In summary, the sensitivity analysis shows that the biomass composition can significantly impact predictions made with genome-scale metabolic models to varying degrees based on different growth conditions. We therefore present new biomass equations to be used under C-limited and N-limited growth conditions, respectively. These compositions result from previous studies and our own measurements of lipids and fatty acids across multiple N-limited and C-limited growth conditions (data not shown). Using a separate biomass composition for N-limited cultures has not been proposed previously. The N-limited biomass equation is therefore new. Relative to previous C-limited biomass compositions, the most dramatic changes in our here proposed biomass equation is with respect to the lipids and fatty acids (Table 4). While our sensitivity analysis suggests that these components will most likely only lead to a small improvement in the accuracy of C-limited flux simulations, they may play an important role in lethality prediction by the model, as the addition of extra components in the biomass equation will give a higher resolution.

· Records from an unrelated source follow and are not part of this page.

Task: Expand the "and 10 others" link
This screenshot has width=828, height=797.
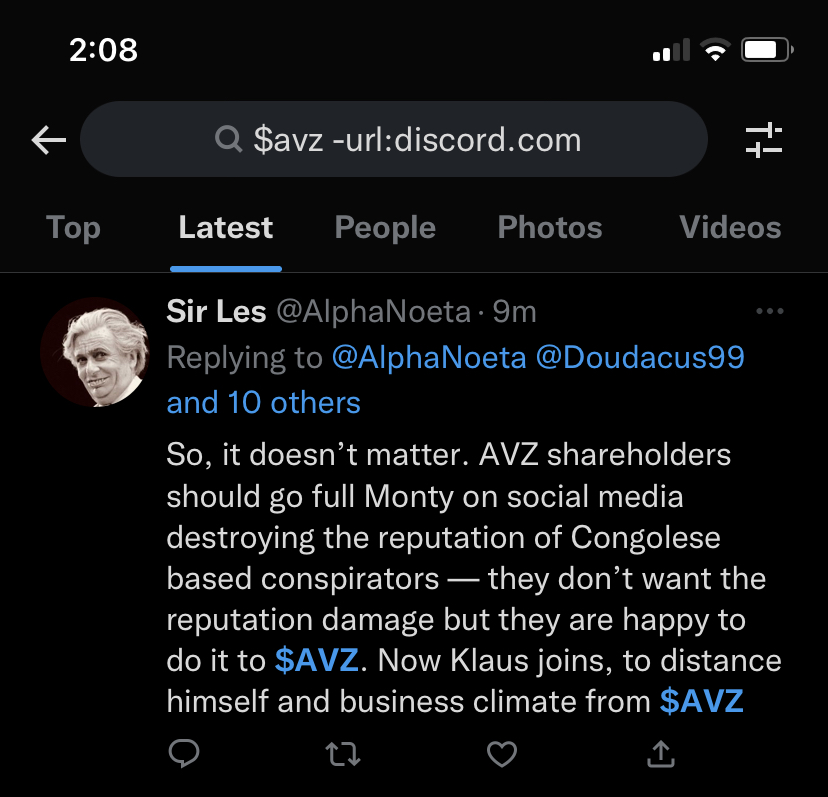Action: click(263, 403)
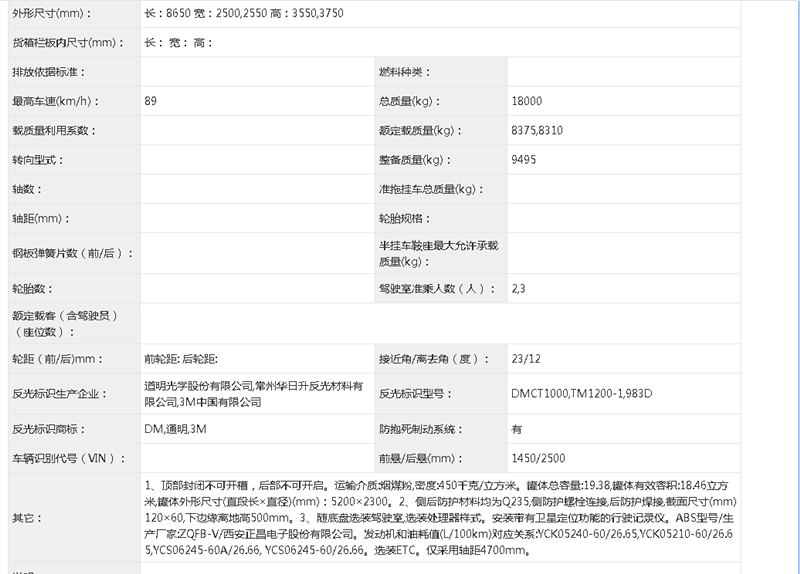This screenshot has height=574, width=800.
Task: Click the 接近角/离去角 value 23/12
Action: click(x=526, y=359)
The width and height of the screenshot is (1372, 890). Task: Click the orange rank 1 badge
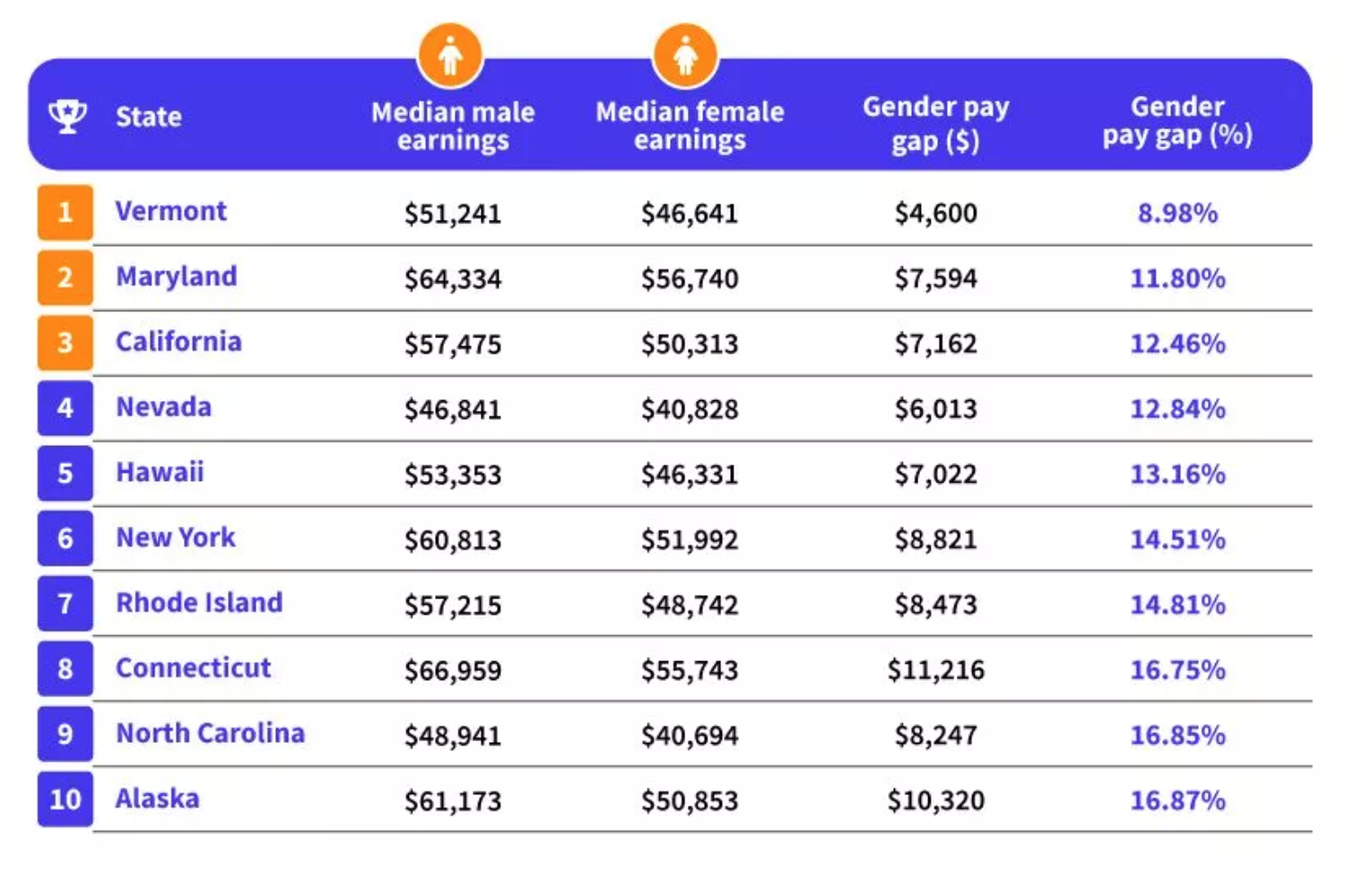(x=65, y=213)
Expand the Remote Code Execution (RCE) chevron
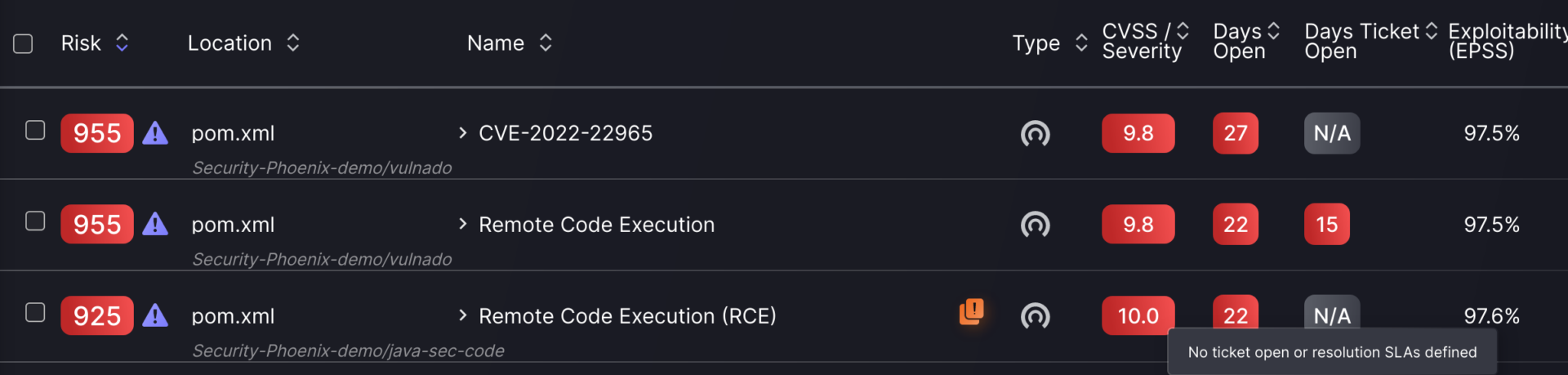Screen dimensions: 1568x375 463,315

Table 4 Biomass composition

Growth simulation capability

In silico genome-scale models are most generally used to predict various phenotypes. These include growth rates and extracellular secretion rates of metabolite products, as well as uptake rates of nutrients. In addition, models can be employed to explore active route(s) in metabolic pathways under certain growth conditions as illustrated for a genome-scale metabolic model of E. coli [3032] as well as for one of the S. cerevisiae genome-scale metabolic models [17].

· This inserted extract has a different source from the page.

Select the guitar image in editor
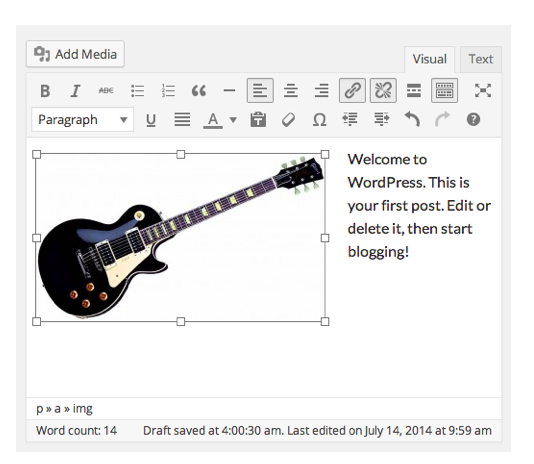This screenshot has height=464, width=534. 181,237
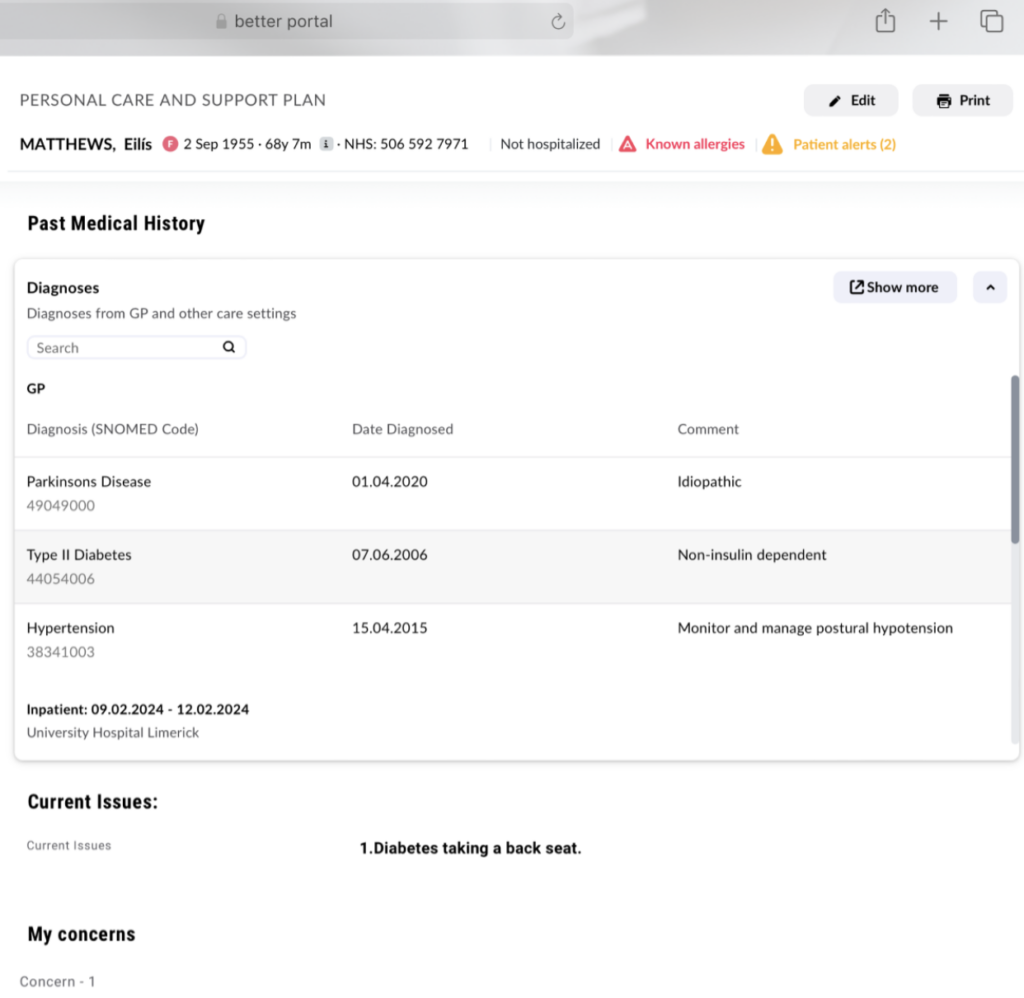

To validate iIN800, we first investigated the model's ability to simulate aerobic and anaerobic growth in glucose- or ammonium-limited conditions. Several published chemostat datasets were used as experimental references. As shown in Figure 3, the results from the computational growth prediction agreed with experimental measurements. Less than 10% relative error was observed (Figure 3). The details of the simulations and the corresponding reference data are given in Additional file 3. Intracellular fluxes can be easily visualized using the ReMapper software and our model (Additional files 4 and 5).

Figure 3
figure 3

Comparison demonstrating in silico and in vivo growth rates at various cultivation conditions. In silico predictions were performed using FBA with iIN800. Experimental measurements were taken from the literature (see text for references).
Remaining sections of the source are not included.